Tim Crawford:               Hello and welcome to the CIO In The Know Podcast where I take a provocative but pragmatic look at the intersection between business and technology. I’m your host, Tim Crawford, a CIO and Strategic Advisor at AVOA.

Tim Crawford:               This week I’m joined by Colleen Berube, the Chief Information Officer for Zendesk, and our discussion calling outlines how today’s CIO is different from that of the past with regards to customer engagement. She talks about what the CIO brings to customer engagement and how the CIO has a vantage point that other leaders don’t have. Colleen shares how one leader wanted a 360 degree view of the customer, but only had 120 degrees of data. She talks about the traits that have served her well and good places for a CIO to start with customer engagement. Colleen, welcome to the program.

Colleen Berube:            Thanks, Tim. I’m super happy to be here today.

Tim Crawford:               Well, I’m always excited to have a chance to chat about different topics with you, and let’s start off by talking about your role as CIO at Zendesk. Can you tell us a little bit about your role there at Zendesk?

Colleen Berube:            Sure, I’m happy to. So as you mentioned, I’m the CIO here at Zendesk. Zendesk is a company that delivers customer experience software. We started in the support software space and have expanded into omni-channel and Salesforce automation and analytics and other technologies that are used by many different companies.

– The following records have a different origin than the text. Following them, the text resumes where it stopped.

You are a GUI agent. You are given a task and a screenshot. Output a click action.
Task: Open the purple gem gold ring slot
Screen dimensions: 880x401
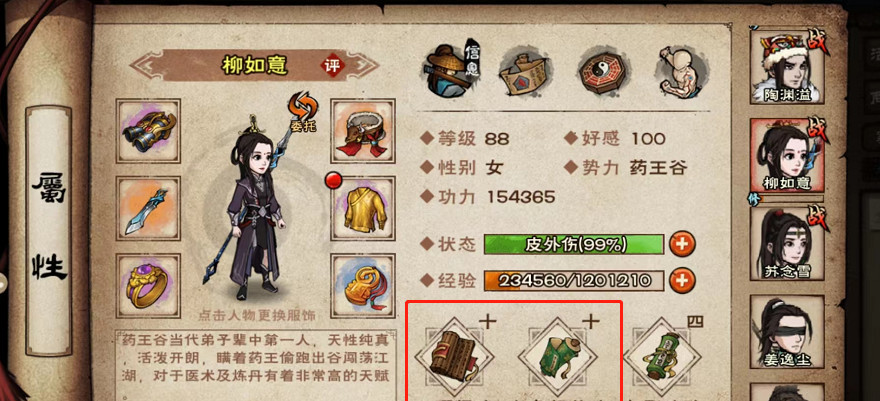pos(149,285)
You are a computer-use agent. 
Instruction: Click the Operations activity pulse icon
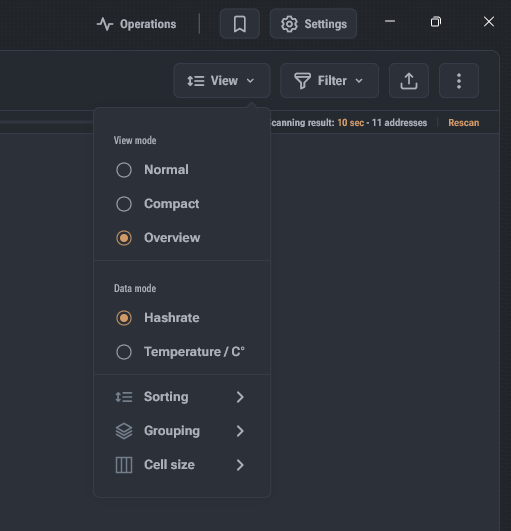(105, 24)
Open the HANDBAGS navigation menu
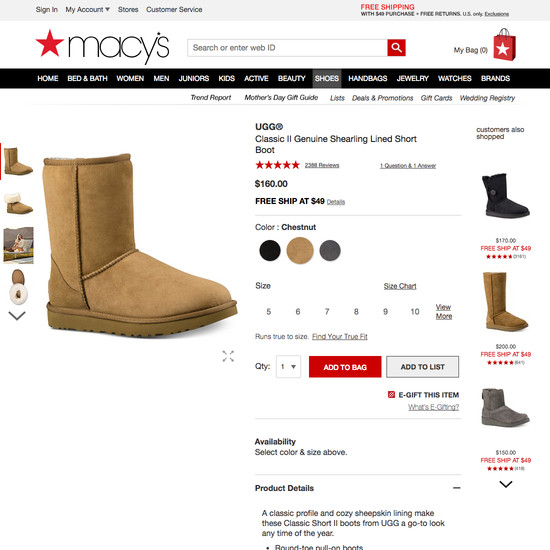Image resolution: width=550 pixels, height=550 pixels. coord(368,78)
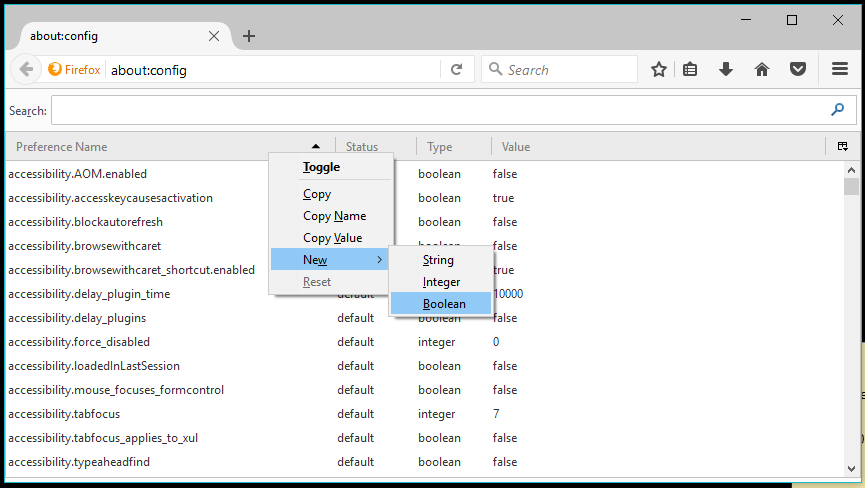Click the preference Search input field
Screen dimensions: 865x488
click(440, 110)
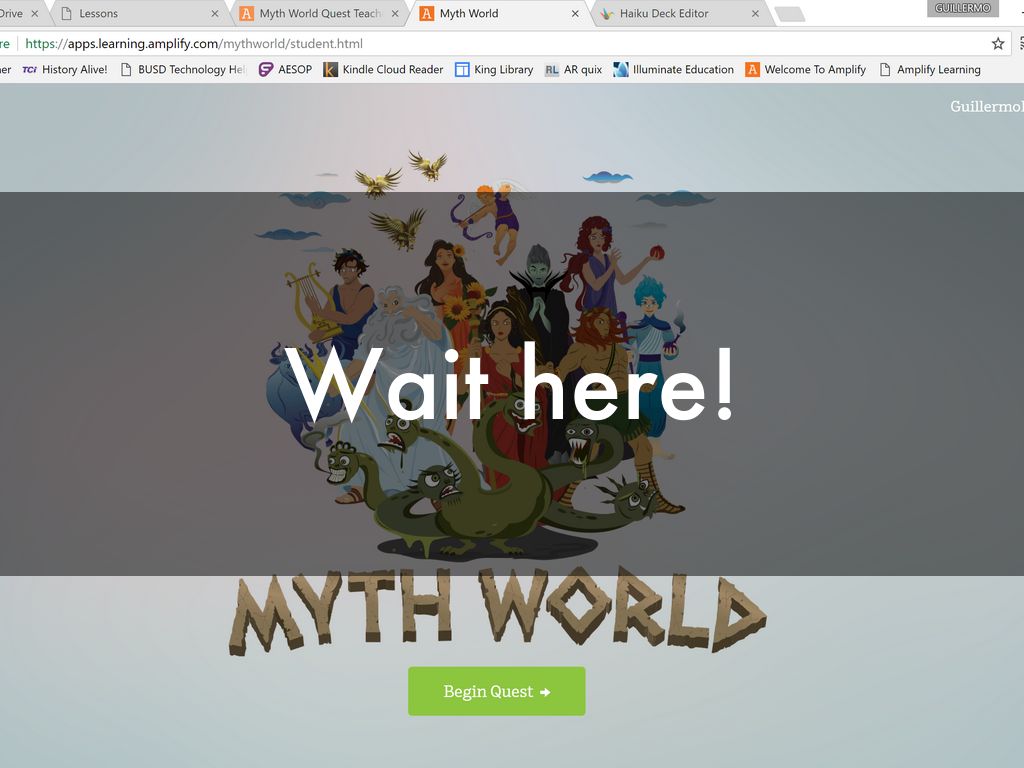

Colleen Berube:            My role here really has three parts. The first part of my role is the obvious part, which is I run the IT organization, but what I’m doing here as well, in particular in that role, is helping a company that’s now 12 years old and growing at nearly 40% per year to make sure that we can scale well as we continue to grow that fast.

Tim Crawford:               Wow. That’s impressive.

Colleen Berube:            Yeah. The second part of my role is I’m leading the effort across the company to make us the first and best customer of our own stuff. And my third part of my role is to represent the company externally. More and more we’re selling into the CIO’s office, and certainly working with CIO’s is part of our sales process, and so I help meet with our customers and prospects as part of that.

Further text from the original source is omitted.